**GOAL OF THE EXERCISE:** Resume the summary of bill S-497-119, on revoking nonprofit tax-exempt status, and continue it from after its final sentence.

**PAGE TEXT:**
S-497-119
Read twice and referred to the Committee on Finance.
Sponsored by Bill Hagerty (R-TN)
What it does
This bill would strip federal tax-exempt status under IRC Section 501(c)(3) from nonprofit organizations that engage in a "pattern or practice" of knowingly providing financial assistance, benefits, services, or other material support to individuals the organization knows or reasonably should know are unlawfully present in the United States. The bill includes two explicit carve-outs: organizations would not be required to verify immigration status, and organizations would not be required to act in violation of their religious beliefs.
Who benefits
Taxpayers who oppose federal tax subsidies (via exemptions) flowing to organizations that serve unauthorized immigrants. Immigration enforcement advocates who argue tax policy should not indirectly support unauthorized presence. Competing nonprofits that do not serve unauthorized immigrants and would face no new restrictions. Federal and state governments that would collect additional tax revenue from organizations losing exempt status.
Who is hurt
Nonprofit organizations — including religious charities, food banks, homeless shelters, legal aid societies, health clinics, and disaster relief organizations — that currently serve mixed-status or undocumented populations and rely on 501(c)(3) status for donations and grants. Unauthorized immigrants who depend on these services for food, shelter, medical care, and legal assistance. U.S. citizen and lawful resident family members of unauthorized immigrants who use the same nonprofit services. Donors to affected nonprofits who would lose the charitable deduction for contributions. Nonprofit employees and volunteers whose organizations could lose funding and operational capacity.

**EXTRACTED DATA:**
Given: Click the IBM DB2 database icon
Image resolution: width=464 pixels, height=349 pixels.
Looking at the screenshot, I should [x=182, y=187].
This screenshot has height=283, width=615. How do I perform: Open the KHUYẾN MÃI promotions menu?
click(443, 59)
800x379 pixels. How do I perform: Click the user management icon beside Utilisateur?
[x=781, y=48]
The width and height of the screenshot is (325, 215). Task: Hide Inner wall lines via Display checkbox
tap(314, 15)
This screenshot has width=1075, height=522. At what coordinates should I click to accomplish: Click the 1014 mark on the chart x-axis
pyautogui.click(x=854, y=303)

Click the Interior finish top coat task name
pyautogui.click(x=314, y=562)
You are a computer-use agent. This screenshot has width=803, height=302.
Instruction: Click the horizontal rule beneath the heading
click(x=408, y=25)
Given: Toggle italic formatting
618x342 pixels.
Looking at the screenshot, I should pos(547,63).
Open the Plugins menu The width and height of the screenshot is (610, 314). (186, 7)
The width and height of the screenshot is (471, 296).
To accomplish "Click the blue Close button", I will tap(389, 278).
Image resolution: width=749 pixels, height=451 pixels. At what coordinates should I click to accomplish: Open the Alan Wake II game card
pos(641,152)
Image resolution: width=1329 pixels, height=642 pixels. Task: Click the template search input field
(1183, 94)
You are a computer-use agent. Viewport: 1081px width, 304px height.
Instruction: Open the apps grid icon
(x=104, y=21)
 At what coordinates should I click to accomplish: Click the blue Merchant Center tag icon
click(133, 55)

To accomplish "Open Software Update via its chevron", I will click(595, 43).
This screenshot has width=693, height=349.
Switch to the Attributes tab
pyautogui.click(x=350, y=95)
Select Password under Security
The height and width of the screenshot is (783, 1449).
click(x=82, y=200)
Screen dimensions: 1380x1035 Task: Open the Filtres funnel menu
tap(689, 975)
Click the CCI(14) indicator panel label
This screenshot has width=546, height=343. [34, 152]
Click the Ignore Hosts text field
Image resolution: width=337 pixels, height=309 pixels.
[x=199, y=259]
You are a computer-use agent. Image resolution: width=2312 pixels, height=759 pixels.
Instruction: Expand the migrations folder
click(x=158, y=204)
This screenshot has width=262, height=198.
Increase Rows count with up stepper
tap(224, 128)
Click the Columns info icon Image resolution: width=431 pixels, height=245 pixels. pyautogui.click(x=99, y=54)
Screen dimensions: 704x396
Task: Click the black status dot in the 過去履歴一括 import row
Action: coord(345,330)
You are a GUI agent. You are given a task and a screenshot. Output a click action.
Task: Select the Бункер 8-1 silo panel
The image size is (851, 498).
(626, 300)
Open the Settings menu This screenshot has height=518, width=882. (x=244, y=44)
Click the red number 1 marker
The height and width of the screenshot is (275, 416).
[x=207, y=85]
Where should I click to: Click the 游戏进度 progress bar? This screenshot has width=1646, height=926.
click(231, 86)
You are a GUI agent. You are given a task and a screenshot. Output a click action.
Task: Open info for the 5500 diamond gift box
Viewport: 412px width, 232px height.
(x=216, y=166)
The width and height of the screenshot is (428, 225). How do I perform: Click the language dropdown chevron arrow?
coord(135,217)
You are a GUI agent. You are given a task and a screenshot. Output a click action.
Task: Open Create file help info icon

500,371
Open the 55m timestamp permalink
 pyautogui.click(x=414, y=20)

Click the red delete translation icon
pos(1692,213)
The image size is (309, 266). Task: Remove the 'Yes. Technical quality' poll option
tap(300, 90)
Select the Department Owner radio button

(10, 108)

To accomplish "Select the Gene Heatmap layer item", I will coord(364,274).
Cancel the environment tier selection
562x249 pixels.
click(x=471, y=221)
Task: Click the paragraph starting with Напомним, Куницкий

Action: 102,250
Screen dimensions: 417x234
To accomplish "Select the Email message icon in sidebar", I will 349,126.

**ANSWER TO THIS TASK:**
Supporters argue
Supporters argue that federal tax-exempt status is a government subsidy — effectively a taxpayer-funded benefit — and that it is reasonable public policy to deny that subsidy to organizations that knowingly facilitate unauthorized immigration. They contend that existing law already bars 501(c)(3) organizations from engaging in substantial illegal activity, and this bill simply clarifies and enforces that principle with respect to a specific, identifiable pattern of conduct. They further argue the bill includes meaningful protections: it does not require organizations to conduct immigration checks, and it exempts religiously motivated conduct, limiting its burden on faith-based charities.
Opponents argue
Opponents argue that revoking tax-exempt status from charities providing food, shelter, and medical care would cause direct harm to vulnerable people — including children and the elderly — regardless of immigration status, and that many affected services (e.g., emergency medical care, disaster relief) are provided without any practical ability to screen recipients. They contend the "reasonably should know" standard is vague and could chill charitable activity well beyond its intended targets, as organizations may preemptively restrict services to avoid IRS scrutiny. They further argue the bill creates an unequal enforcement burden on nonprofits serving low-income and immigrant communities compared to those serving wealthier populations.